Published in:
01-12-2020 | Glioblastoma | Primary research
CREB1-induced miR-1204 promoted malignant phenotype of glioblastoma through targeting NR3C2
Authors:
Xinli Zhao, Fazheng Shen, Jiwei Ma, Shupeng Zhao, Lei Meng, Xiangyang Wang, Shufeng Liang, Jianing Liang, Chaoshuai Hu, Xinzhong Zhang
Published in:
Cancer Cell International
|
Issue 1/2020
Login to get access
Abstract
Background
Glioblastoma (GBM) is a subclass of brain malignancy with unsatisfactory prognosis. MicroRNAs (miRNAs) are a group of non-coding RNAs (ncRNAs) that exert key function on tumorigenesis and tumor development.
Purposes
The purpose of this work was to unravel the biological behavior and mechanism of miR-1204 in GBM.
Methods
Expressions of miR-1204, NR3C2 and CREB1 were detected by RT-qPCR and western blot. Proliferation and apoptosis of GBM cells were detected by CCK-8, colony formation, caspase-3 activity and TUNEL assays. Molecular interplays were examined by ChIP, RIP, and luciferase reporter assays.
Results
MiR-1204 level was elevated in GBM cell lines. Functionally, miR-1204 aggravated cell proliferation whereas suppressed cell apoptosis in GBM cells.
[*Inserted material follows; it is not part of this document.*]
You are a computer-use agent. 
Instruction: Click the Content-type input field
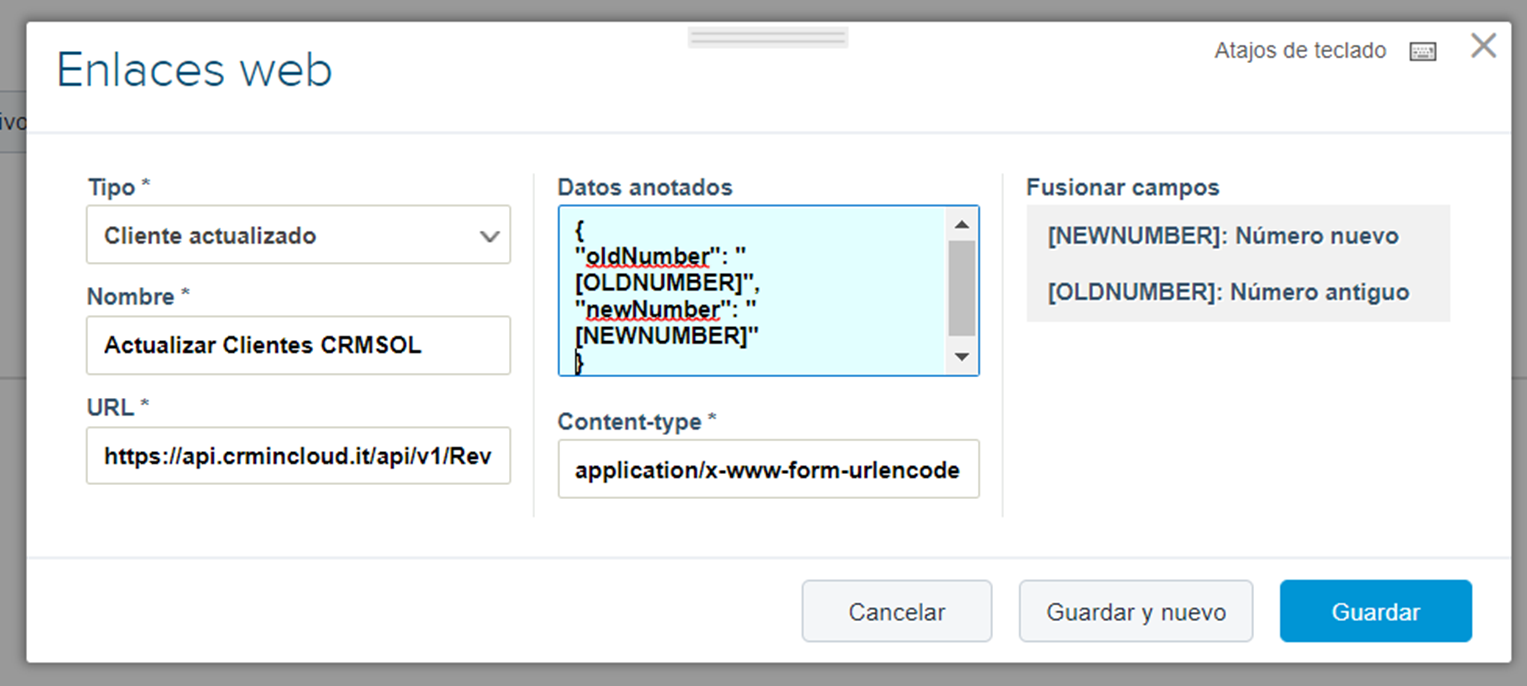[768, 468]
Mechanistically, cAMP Responsive Element Binding Protein 1 (CREB1) bound to the promoter of miR-1204 and activated the transcription of miR-1204. Furthermore, miR-1204 targeted and inhibited Nuclear receptor subfamily 3 group C member 2 (NR3C2), a tumor suppressor gene in GBM cells. Rescue assays indicated that NR3C2 participated in the regulation of miR-1204 on the malignant phenotype of GBM cells.
Conclusions
We observed for the first time that CREB1-induced miR-1204 promoted malignant phenotype of GBM through targeting NR3C2, indicating that miR-1204 acted as a novel oncogenic miRNA in GBM.